A small boat with an outboard motor went
phut-phut-phuttle-phut by close to shore. A man balanced with both
feet, one on either gunwale, holding a gig. Somebody had told them
flounder would be along here. But not in the afternoon they should
have said. At night. And the tide was wrong. The one operating the
motor waved to me, then the one with the gig, and I waved. The
sound of the motor went echoing across the tiny keys of snarled
mangroves.

I heard a car coming along the drive pretty
fast. I went around front. It was Dr. Bantram in a hurry up the
front step of the gallery. He saw me, paused, blinking behind his
glasses with his black bag hanging.

I turned off the hose and went up to him. We
climbed the steps and stood by the front door.


How is she?”


She’s gone,” I said. “She was gone
before Frank called you. He didn’t know. Will you take
over?”


Yes. I’m sorry, Eric. It had to
happen. It was due, any time.” But there was that look in his eyes
of complete unconcern about death with slight wonder about me
because I was the town bum once. He went back to his car and
dropped the black bag into the front seat, then returned to the
open front door where I waited.


Her heart was never strong. She
survived three bad attacks somehow, so it had to be this
time.”

At the end of the hall Frank was coming down
the stairs.


Does Mrs. Garth know?”


Mrs. Garth?”


Yes. Your brother’s
wife.”

So here it was. Not sharp—dull realization and
finality. Almost relief, maybe. The sudden sickness was almost
nepenthe. Leda and certainty.


Here she is now,” the doctor
said.

A yellow convertible was speeding up the
drive, flashing through patches of sunlight and shade like the
revolving blades of an electric fan. A woman was at the
wheel.

The car stopped behind the doctor’s. The woman
stepped from the car and my heart rocked then. She wore white
shorts and a fuzzy white short-sleeved sweater.

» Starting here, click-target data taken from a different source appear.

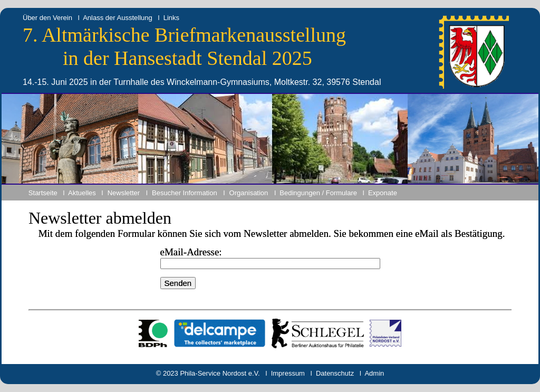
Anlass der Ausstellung (118, 17)
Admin (374, 373)
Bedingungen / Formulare (318, 193)
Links (171, 17)
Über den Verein (47, 17)
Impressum (288, 373)
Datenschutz (335, 373)
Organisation (249, 193)
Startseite (43, 193)
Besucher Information (185, 193)
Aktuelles (82, 193)
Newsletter (123, 193)
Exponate (382, 193)
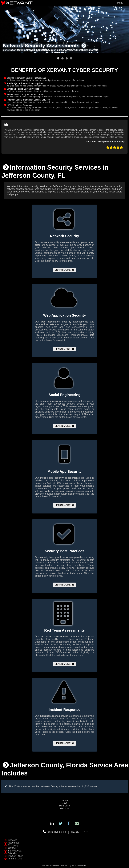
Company (13, 845)
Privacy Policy (16, 856)
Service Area (15, 850)
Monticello (64, 806)
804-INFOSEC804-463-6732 (68, 832)
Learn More (63, 270)
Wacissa (64, 808)
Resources (14, 843)
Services (12, 840)
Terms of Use (15, 859)
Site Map (12, 853)
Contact (12, 848)
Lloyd (64, 803)
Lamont (64, 800)
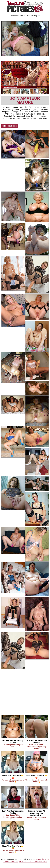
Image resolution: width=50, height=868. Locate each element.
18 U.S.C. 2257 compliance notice (33, 862)
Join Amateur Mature (25, 100)
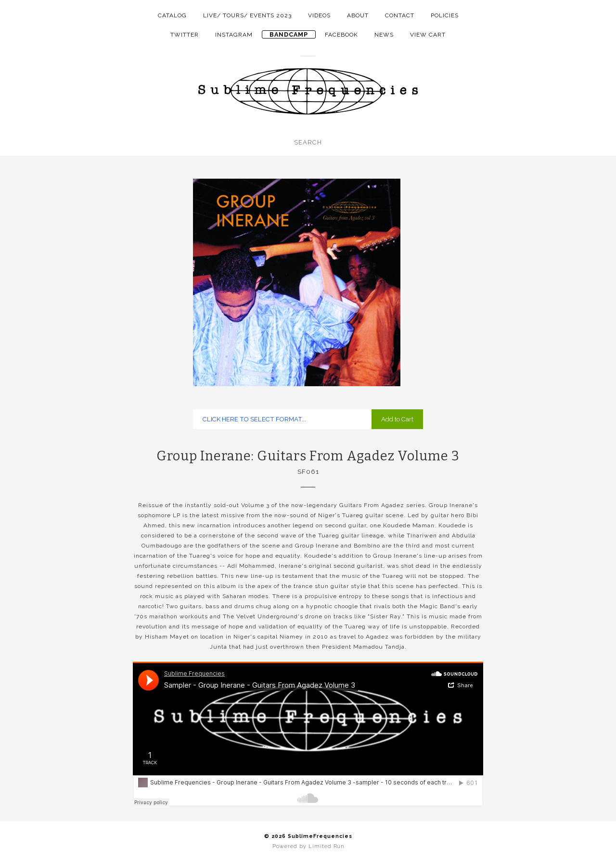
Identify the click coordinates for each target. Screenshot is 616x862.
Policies (445, 15)
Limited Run (326, 846)
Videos (319, 15)
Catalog (172, 15)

Frank was in the doorway. He didn’t look at
me, but he had washed up and he had a on a clean shirt. The mess
he’d made in the front hall was gone. Frank’s face was badly
bruised and his lip was cut and swollen.


Frank!” she said, seeing his face.
“Frank. What’s going on?”

Sunlight streamed on her as she came up the
steps. Everything went out of me, even knowing. I hadn’t believed.
It hadn’t been what it was, even knowing. Knowing all these months.
Sure of something like this, yet denying it.

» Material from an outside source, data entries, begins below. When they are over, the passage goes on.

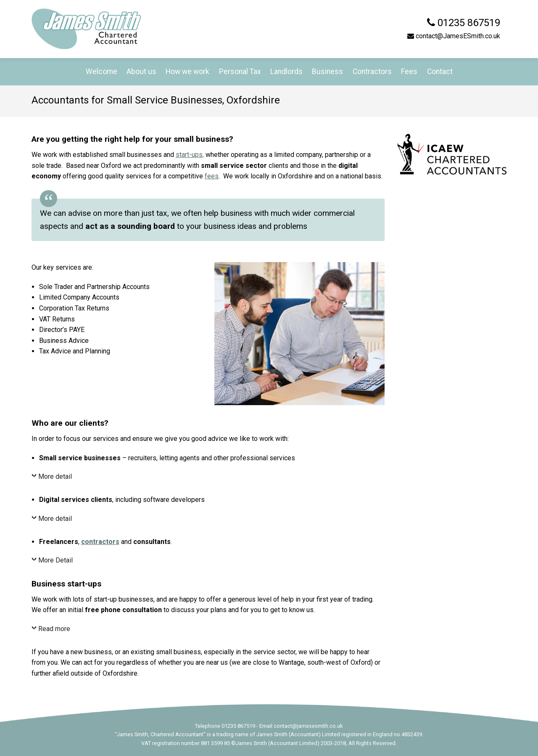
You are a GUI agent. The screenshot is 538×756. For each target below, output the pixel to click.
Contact (440, 72)
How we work (187, 72)
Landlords (286, 72)
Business (327, 72)
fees (211, 176)
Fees (409, 72)
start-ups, (190, 154)
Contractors (372, 72)
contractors (100, 541)
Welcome (101, 72)
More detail (55, 476)
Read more (54, 629)
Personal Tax (240, 72)
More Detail (55, 560)
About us (141, 72)
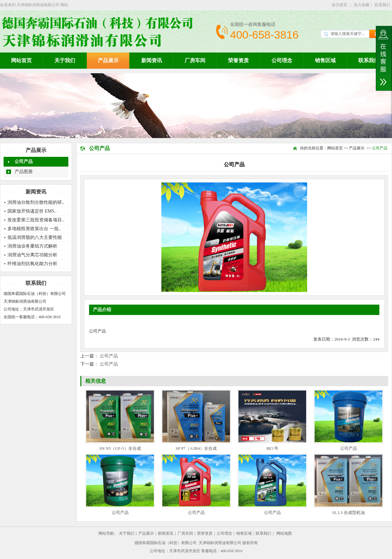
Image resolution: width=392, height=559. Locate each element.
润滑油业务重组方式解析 (32, 246)
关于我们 (65, 60)
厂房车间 (195, 60)
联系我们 (382, 5)
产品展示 (108, 60)
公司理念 (282, 60)
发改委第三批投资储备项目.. (36, 220)
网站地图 (284, 533)
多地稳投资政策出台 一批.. (34, 228)
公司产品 (24, 161)
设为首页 (340, 5)
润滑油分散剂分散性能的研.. (36, 202)
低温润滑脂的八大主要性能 (35, 237)
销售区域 (325, 60)
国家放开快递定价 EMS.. (32, 211)
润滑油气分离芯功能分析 (32, 255)
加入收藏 (362, 5)
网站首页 (335, 148)
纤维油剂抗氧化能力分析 (32, 263)
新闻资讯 (152, 60)
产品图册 (24, 171)
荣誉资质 (238, 60)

Inside I turned to mush, swearing all the time
that it wasn’t so and knowing it was. Leda.

She paused. I hadn’t moved, the muscles in the
backs of my legs went so rigid they ached. She paused for only a
second, not smiling, just seeing me and telling me to shut up, be
still, with her eyes gray and abrupt. It was like looking into
burned-out twilight—seeing the night back there. Everything went
foggy. I heard Frank speaking as I moved away.